Baber-Kinsey stressed that training was all about the buy-in. She approaches training in three ways: live training, computer courses with a test, and video training. Training topics include conflicts of interest, vendor relationships, the Yates Memo, and the Physician Payments Sunshine Act (Section 6002 of the Patient Protection and Affordable Care Act (ACA) (P.L. 111-148) codified at Social Security Act Sec.1128G). Baber-Kinsey pointed out that video training works for new hires, for staff annual refresher training, and in specialized or targeted sessions. For annual refresher training she suggested incorporating multiple topics to reach all levels of employees within the practice, including physicians, clinical staff, billers, and coders. She suggested including videos from other sources to let the staff being trained know the issue is universal and does not apply only to them. It is important to include humor, she added.

Vetting new physicians

Baber-Kinsey uses a physician practices onboarding checklist to ensure that physicians are properly vetted. The checklist enables her to “know what they are getting before the [physicians] walk through the door.” The checklist provides who, what, and when or, as she put it, the “What, Documented, Billed.” The vetting process takes about 18 weeks. The first four weeks are involve business development and due diligence including credentialing and information technology (IT) assessments. Weeks 5 – 8 involve credentialing, human resources (HR) and IT operations. Weeks 9 – 12 involve operations, HR, and start of marketing.
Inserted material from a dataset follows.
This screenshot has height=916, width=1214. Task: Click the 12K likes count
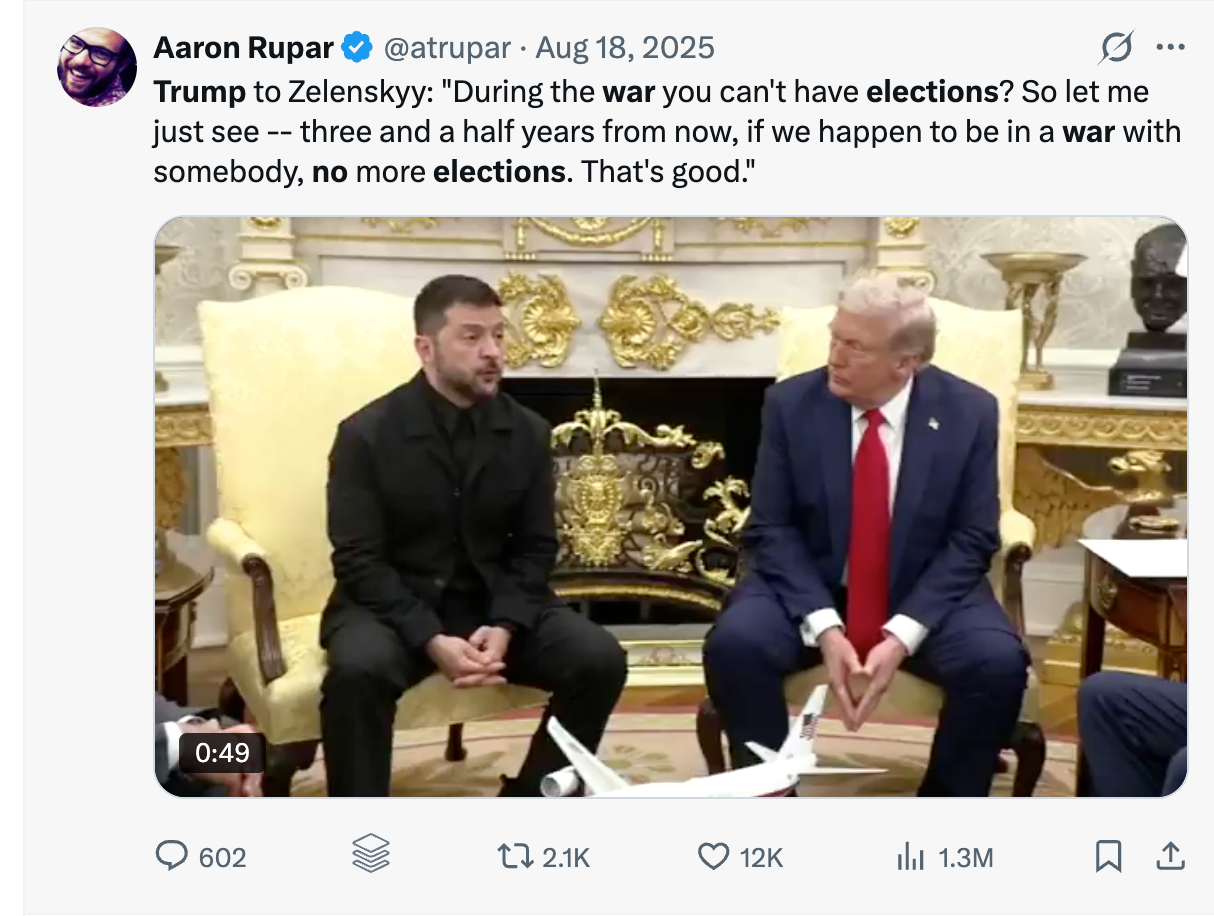point(761,857)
Weeks 13 – 16 involves operations and completion of credentialing. Baber-Kinsey emphasized that onboarding process is not finished until a billing clearance audit is completed and within goal, which means that the physician’s billing error rate is 5 percent or less.

Alternative lines of business

The latest trend for physicians is providing an alternative line of business, according to Baber-Kinsey.An alternative line of business means any items and/or products that may not fit into traditional lines of service for the primary or specialty care practice,” according to Baber-Kinsey. Examples of alternative lines of business include supplements, cosmetic procedures and services, and oncology infusion. Baber-Kinsey recommends getting in front of the alternative line of business before a physician is hired. Tenet Healthcare has a policy and procedure that addresses new and alternative lines of business.